The city rested politely against the horizon like a stack of novels that had forgotten which one contained reality. Every window glowed with a different opinion about the night, but none of them argued. Darkness had become an excellent moderator.
She sat on the balcony the way birds occupy telephone wires—lightly, as though she might fly away if one more beautiful thought landed beside her.
The cigarette wasn’t a habit. It was a tiny weather system, manufacturing one cloud at a time for a sky that had misplaced its imagination.
The buildings had stopped pretending to be architecture. They had quietly become musical notes waiting for dawn to remember the melody.

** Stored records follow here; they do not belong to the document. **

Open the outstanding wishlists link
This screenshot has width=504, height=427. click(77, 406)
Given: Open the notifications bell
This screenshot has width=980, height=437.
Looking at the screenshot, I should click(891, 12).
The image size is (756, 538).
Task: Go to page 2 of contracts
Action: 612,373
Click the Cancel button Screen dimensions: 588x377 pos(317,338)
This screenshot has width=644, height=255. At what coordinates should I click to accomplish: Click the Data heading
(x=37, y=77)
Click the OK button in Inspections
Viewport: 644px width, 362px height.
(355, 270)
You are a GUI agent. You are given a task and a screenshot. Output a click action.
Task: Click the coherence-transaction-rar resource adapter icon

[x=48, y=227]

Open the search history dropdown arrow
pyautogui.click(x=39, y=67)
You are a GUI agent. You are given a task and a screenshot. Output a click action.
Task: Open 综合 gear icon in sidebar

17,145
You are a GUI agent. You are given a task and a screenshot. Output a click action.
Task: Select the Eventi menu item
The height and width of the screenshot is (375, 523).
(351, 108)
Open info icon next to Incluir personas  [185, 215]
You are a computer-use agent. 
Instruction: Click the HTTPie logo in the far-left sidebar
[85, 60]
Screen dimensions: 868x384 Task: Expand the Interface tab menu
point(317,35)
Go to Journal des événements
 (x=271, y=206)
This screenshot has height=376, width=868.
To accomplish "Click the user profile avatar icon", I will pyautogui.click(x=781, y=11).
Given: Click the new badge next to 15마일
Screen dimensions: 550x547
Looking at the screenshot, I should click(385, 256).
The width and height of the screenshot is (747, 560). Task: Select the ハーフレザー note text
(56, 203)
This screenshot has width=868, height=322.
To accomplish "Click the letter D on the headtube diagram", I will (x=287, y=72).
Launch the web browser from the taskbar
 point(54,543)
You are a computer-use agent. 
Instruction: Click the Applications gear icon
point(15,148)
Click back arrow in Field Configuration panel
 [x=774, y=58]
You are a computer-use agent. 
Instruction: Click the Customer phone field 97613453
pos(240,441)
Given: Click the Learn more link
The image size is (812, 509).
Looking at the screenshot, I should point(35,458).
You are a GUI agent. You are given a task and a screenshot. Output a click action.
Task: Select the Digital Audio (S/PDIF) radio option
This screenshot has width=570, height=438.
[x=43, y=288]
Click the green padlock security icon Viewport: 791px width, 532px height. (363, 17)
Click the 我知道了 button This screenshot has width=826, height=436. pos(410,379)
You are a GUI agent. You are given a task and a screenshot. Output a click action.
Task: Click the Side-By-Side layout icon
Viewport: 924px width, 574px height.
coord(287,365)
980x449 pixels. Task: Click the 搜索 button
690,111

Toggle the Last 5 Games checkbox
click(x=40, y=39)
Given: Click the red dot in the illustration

In the middle of everything stood a tree so dark it looked as though midnight had planted itself and decided to grow roots.
The little orange windows flickered like jars where people kept fragments of unfinished dreams. Somewhere a kettle whistled. Somewhere a lonely sock found its partner. Somewhere a goldfish remembered the ocean without becoming sad about it.
The flower never turned toward the city. Flowers understand that wonder isn’t something you look at. It’s something that quietly blooms behind your eyes when you’ve finally run out of explanations.
Across the sky someone had written, Everything Will Awe.
Not as a promise.
Not as advice.
More like the label on a package that had been delivered before the universe knew your address.
She smiled so gently the night almost missed it.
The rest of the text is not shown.